Líneas de datos:
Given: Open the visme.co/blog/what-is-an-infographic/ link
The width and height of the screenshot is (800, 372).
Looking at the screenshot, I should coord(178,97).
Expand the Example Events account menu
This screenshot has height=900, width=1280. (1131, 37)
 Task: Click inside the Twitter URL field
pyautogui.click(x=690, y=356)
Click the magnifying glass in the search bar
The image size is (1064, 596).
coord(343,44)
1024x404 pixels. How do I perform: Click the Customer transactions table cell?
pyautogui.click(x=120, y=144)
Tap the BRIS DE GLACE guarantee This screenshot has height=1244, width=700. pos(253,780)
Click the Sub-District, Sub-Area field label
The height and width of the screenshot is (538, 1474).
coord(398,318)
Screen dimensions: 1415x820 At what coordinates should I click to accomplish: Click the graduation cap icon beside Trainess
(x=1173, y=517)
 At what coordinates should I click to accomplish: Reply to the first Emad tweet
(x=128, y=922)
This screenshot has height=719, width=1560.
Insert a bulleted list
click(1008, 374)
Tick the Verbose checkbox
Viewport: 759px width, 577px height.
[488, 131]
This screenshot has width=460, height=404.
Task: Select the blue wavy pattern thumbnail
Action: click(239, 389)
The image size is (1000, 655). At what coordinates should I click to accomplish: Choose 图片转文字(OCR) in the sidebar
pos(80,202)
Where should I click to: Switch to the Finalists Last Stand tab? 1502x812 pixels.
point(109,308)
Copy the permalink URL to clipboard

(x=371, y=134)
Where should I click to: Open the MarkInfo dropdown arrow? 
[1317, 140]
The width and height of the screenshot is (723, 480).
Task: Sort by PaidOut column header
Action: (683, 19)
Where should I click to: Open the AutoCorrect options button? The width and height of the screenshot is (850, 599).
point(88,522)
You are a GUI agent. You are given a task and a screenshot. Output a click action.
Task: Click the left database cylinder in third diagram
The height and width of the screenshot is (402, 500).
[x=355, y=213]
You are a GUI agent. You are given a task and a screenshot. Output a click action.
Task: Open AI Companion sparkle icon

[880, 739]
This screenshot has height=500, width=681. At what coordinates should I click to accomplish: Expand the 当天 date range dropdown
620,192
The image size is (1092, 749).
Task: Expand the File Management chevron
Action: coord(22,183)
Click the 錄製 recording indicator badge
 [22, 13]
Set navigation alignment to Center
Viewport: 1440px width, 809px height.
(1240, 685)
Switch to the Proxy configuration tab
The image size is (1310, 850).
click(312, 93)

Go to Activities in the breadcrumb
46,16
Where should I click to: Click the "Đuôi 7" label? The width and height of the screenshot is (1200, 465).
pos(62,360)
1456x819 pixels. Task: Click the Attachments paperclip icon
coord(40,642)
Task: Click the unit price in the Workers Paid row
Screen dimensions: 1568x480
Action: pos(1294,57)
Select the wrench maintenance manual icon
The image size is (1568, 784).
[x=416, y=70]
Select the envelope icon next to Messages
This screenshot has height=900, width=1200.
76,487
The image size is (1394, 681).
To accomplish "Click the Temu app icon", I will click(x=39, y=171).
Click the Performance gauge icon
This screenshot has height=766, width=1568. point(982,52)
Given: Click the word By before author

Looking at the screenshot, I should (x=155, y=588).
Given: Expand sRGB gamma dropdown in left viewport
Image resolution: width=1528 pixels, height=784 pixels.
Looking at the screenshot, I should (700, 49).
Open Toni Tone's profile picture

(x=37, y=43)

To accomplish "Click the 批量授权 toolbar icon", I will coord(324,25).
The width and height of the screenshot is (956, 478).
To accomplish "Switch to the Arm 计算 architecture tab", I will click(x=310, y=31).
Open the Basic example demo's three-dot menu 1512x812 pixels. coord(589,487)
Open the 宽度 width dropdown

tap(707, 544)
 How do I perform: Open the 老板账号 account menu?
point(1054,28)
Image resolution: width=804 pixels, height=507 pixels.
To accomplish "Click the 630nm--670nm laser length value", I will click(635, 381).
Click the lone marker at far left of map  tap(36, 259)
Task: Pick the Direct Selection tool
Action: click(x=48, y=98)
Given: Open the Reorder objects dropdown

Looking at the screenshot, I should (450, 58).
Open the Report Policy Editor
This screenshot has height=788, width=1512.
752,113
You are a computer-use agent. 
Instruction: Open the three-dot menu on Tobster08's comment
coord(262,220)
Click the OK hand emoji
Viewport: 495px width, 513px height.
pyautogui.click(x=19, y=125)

**Qué hacer**
Imprime de nuevo todas las filas de arriba sin cambiar nada.

**Respuesta correcta**
Given: Open the visme.co/blog/what-is-an-infographic/ link
The width and height of the screenshot is (800, 372).
Looking at the screenshot, I should coord(178,97).
Expand the Example Events account menu
This screenshot has height=900, width=1280. (1131, 37)
 Task: Click inside the Twitter URL field
pyautogui.click(x=690, y=356)
Click the magnifying glass in the search bar
The image size is (1064, 596).
coord(343,44)
1024x404 pixels. How do I perform: Click the Customer transactions table cell?
pyautogui.click(x=120, y=144)
Tap the BRIS DE GLACE guarantee This screenshot has height=1244, width=700. pos(253,780)
Click the Sub-District, Sub-Area field label
The height and width of the screenshot is (538, 1474).
coord(398,318)
Screen dimensions: 1415x820 At what coordinates should I click to accomplish: Click the graduation cap icon beside Trainess
(x=1173, y=517)
 At what coordinates should I click to accomplish: Reply to the first Emad tweet
(x=128, y=922)
This screenshot has height=719, width=1560.
Insert a bulleted list
click(1008, 374)
Tick the Verbose checkbox
Viewport: 759px width, 577px height.
[488, 131]
This screenshot has width=460, height=404.
Task: Select the blue wavy pattern thumbnail
Action: click(239, 389)
The image size is (1000, 655). At what coordinates should I click to accomplish: Choose 图片转文字(OCR) in the sidebar
pos(80,202)
Where should I click to: Switch to the Finalists Last Stand tab? 1502x812 pixels.
point(109,308)
Copy the permalink URL to clipboard

(x=371, y=134)
Where should I click to: Open the MarkInfo dropdown arrow? 
[1317, 140]
The width and height of the screenshot is (723, 480).
Task: Sort by PaidOut column header
Action: (683, 19)
Where should I click to: Open the AutoCorrect options button? The width and height of the screenshot is (850, 599).
point(88,522)
You are a GUI agent. You are given a task and a screenshot. Output a click action.
Task: Click the left database cylinder in third diagram
The height and width of the screenshot is (402, 500).
[x=355, y=213]
You are a GUI agent. You are given a task and a screenshot. Output a click action.
Task: Open AI Companion sparkle icon

[880, 739]
This screenshot has height=500, width=681. At what coordinates should I click to accomplish: Expand the 当天 date range dropdown
620,192
The image size is (1092, 749).
Task: Expand the File Management chevron
Action: coord(22,183)
Click the 錄製 recording indicator badge
 [22, 13]
Set navigation alignment to Center
Viewport: 1440px width, 809px height.
(1240, 685)
Switch to the Proxy configuration tab
The image size is (1310, 850).
click(312, 93)

Go to Activities in the breadcrumb
46,16
Where should I click to: Click the "Đuôi 7" label? The width and height of the screenshot is (1200, 465).
pos(62,360)
1456x819 pixels. Task: Click the Attachments paperclip icon
coord(40,642)
Task: Click the unit price in the Workers Paid row
Screen dimensions: 1568x480
Action: pos(1294,57)
Select the wrench maintenance manual icon
The image size is (1568, 784).
[x=416, y=70]
Select the envelope icon next to Messages
This screenshot has height=900, width=1200.
76,487
The image size is (1394, 681).
To accomplish "Click the Temu app icon", I will click(x=39, y=171).
Click the Performance gauge icon
This screenshot has height=766, width=1568. point(982,52)
Given: Click the word By before author

Looking at the screenshot, I should (x=155, y=588).
Given: Expand sRGB gamma dropdown in left viewport
Image resolution: width=1528 pixels, height=784 pixels.
Looking at the screenshot, I should (700, 49).
Open Toni Tone's profile picture

(x=37, y=43)

To accomplish "Click the 批量授权 toolbar icon", I will coord(324,25).
The width and height of the screenshot is (956, 478).
To accomplish "Switch to the Arm 计算 architecture tab", I will click(x=310, y=31).
Open the Basic example demo's three-dot menu 1512x812 pixels. coord(589,487)
Open the 宽度 width dropdown

tap(707, 544)
 How do I perform: Open the 老板账号 account menu?
point(1054,28)
Image resolution: width=804 pixels, height=507 pixels.
To accomplish "Click the 630nm--670nm laser length value", I will click(635, 381).
Click the lone marker at far left of map  tap(36, 259)
Task: Pick the Direct Selection tool
Action: click(x=48, y=98)
Given: Open the Reorder objects dropdown

Looking at the screenshot, I should (450, 58).
Open the Report Policy Editor
This screenshot has height=788, width=1512.
752,113
You are a computer-use agent. 
Instruction: Open the three-dot menu on Tobster08's comment
coord(262,220)
Click the OK hand emoji
Viewport: 495px width, 513px height.
pyautogui.click(x=19, y=125)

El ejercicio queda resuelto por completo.